Task objective: In the data, swap "salary" for "pay" in the lines starting at the one containing "You are a GUI" and ending at the one containing "pyautogui.click(x=443, y=83)", and give back only those lines with nothing else changed. Leave the pictures out of your answer.

**** Entries provided ****

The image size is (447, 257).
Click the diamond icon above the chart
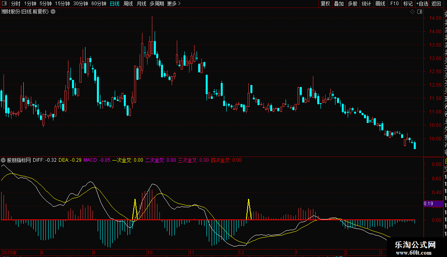point(412,12)

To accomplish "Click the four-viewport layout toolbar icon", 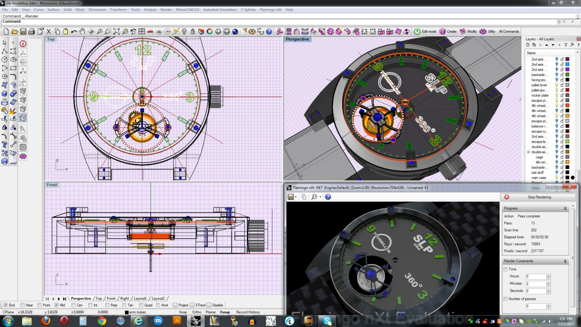I will [x=142, y=32].
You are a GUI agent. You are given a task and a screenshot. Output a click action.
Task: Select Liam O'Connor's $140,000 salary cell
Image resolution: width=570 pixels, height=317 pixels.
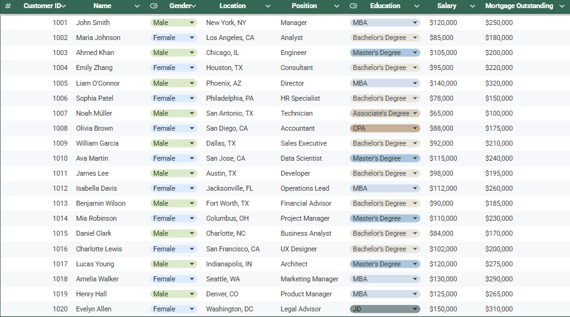pyautogui.click(x=443, y=83)
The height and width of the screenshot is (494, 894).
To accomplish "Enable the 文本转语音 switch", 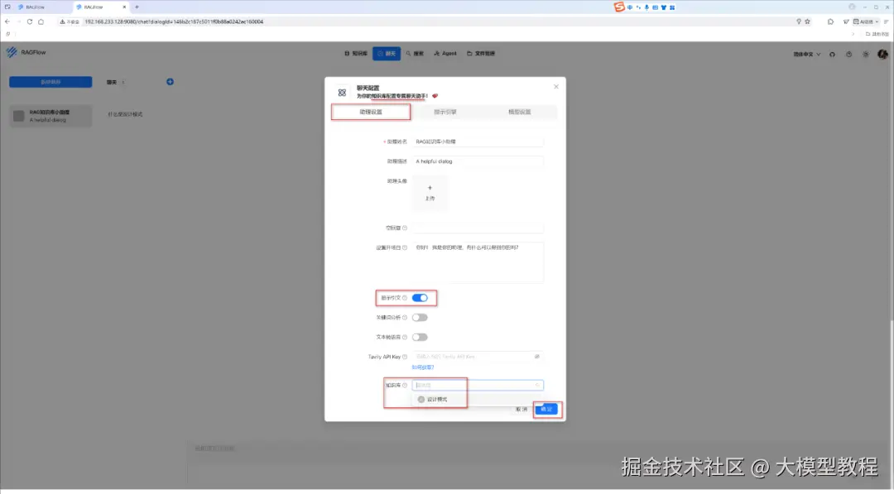I will tap(420, 338).
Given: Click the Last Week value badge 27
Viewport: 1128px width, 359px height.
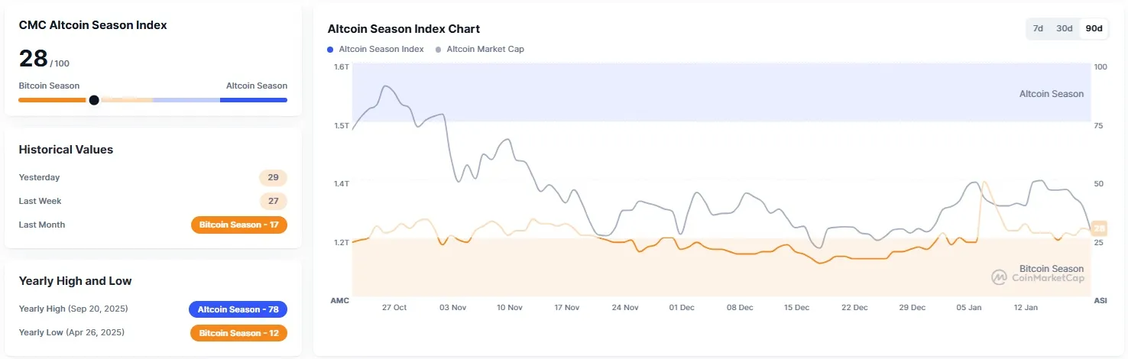Looking at the screenshot, I should 273,202.
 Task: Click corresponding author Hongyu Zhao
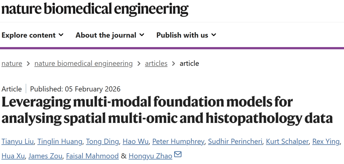pyautogui.click(x=150, y=156)
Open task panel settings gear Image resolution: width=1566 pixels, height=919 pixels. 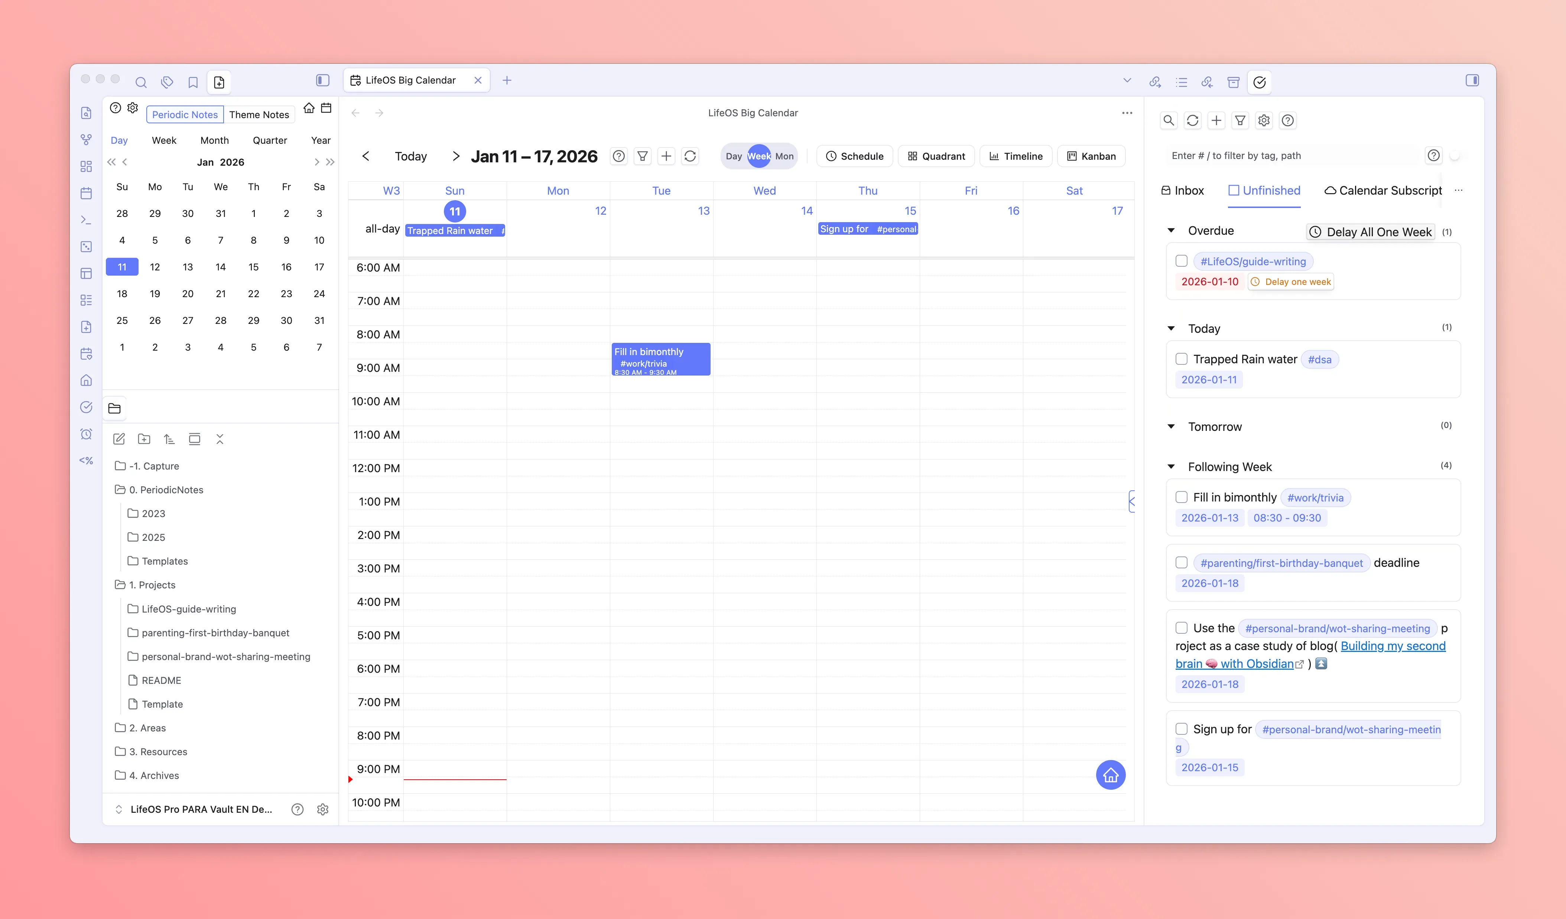[x=1263, y=121]
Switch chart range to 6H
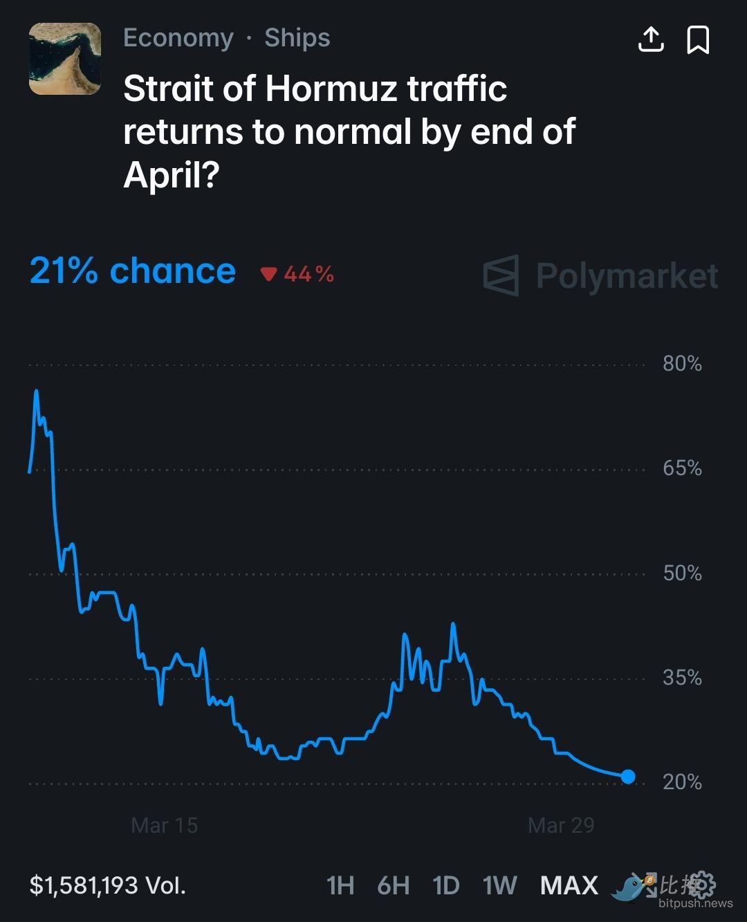 [x=393, y=885]
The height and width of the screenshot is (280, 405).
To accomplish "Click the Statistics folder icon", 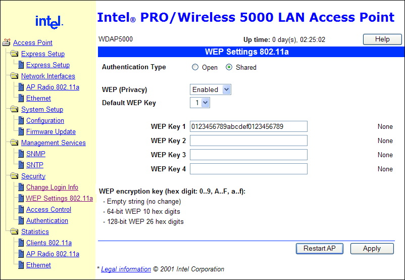I will (x=15, y=231).
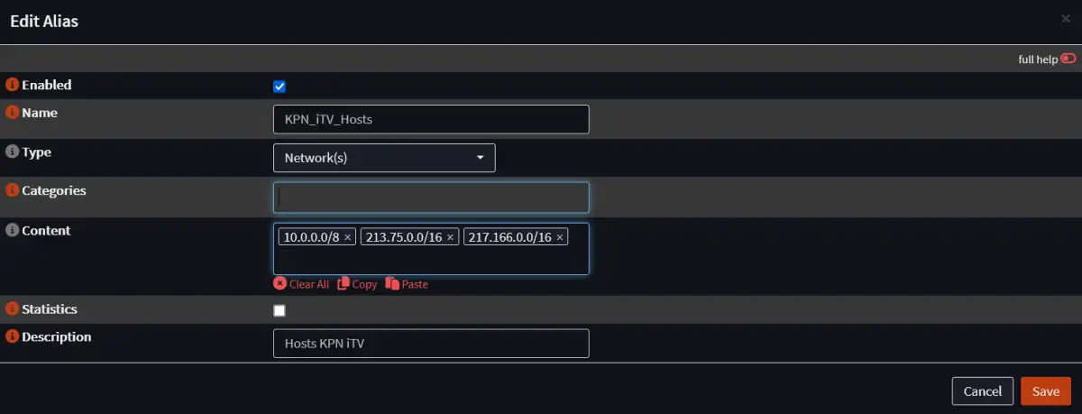This screenshot has height=414, width=1082.
Task: Click the info icon beside Description
Action: pyautogui.click(x=13, y=337)

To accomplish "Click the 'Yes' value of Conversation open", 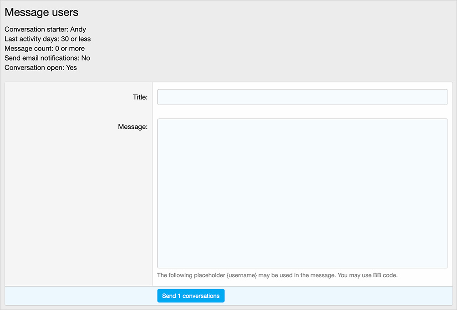I will 71,68.

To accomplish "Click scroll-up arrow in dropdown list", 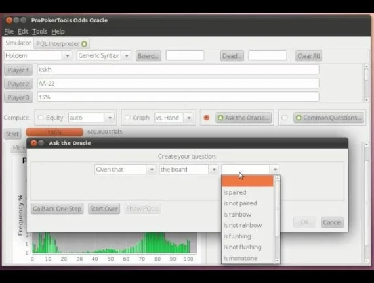I will pyautogui.click(x=277, y=178).
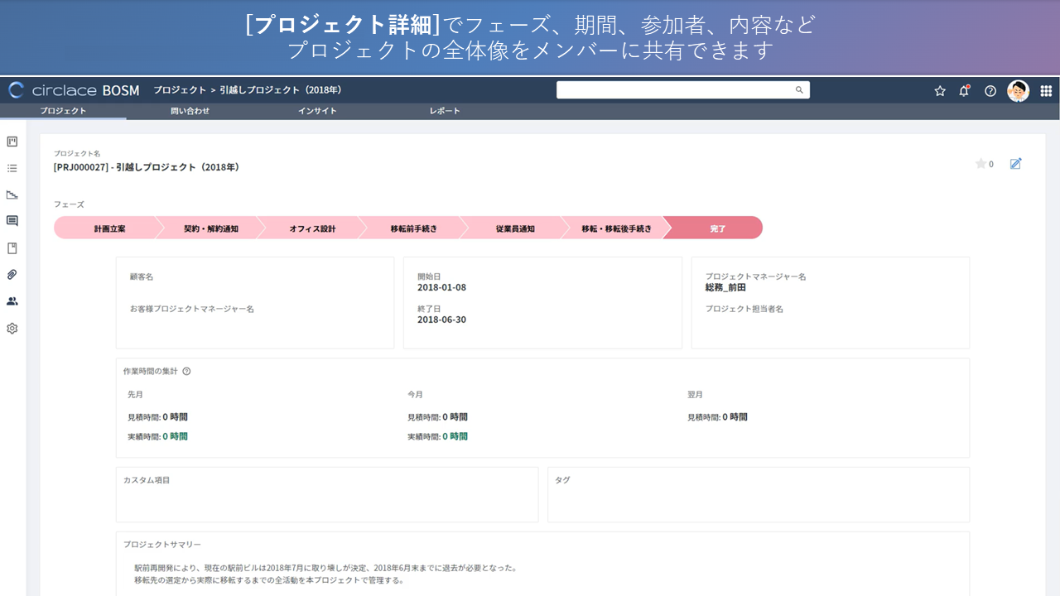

****

Answer:
You are a GUI agent. You are given a task and a screenshot. Output a click action.
Task: Select Liam O'Connor's $140,000 pay cell
Image resolution: width=570 pixels, height=317 pixels.
pyautogui.click(x=443, y=83)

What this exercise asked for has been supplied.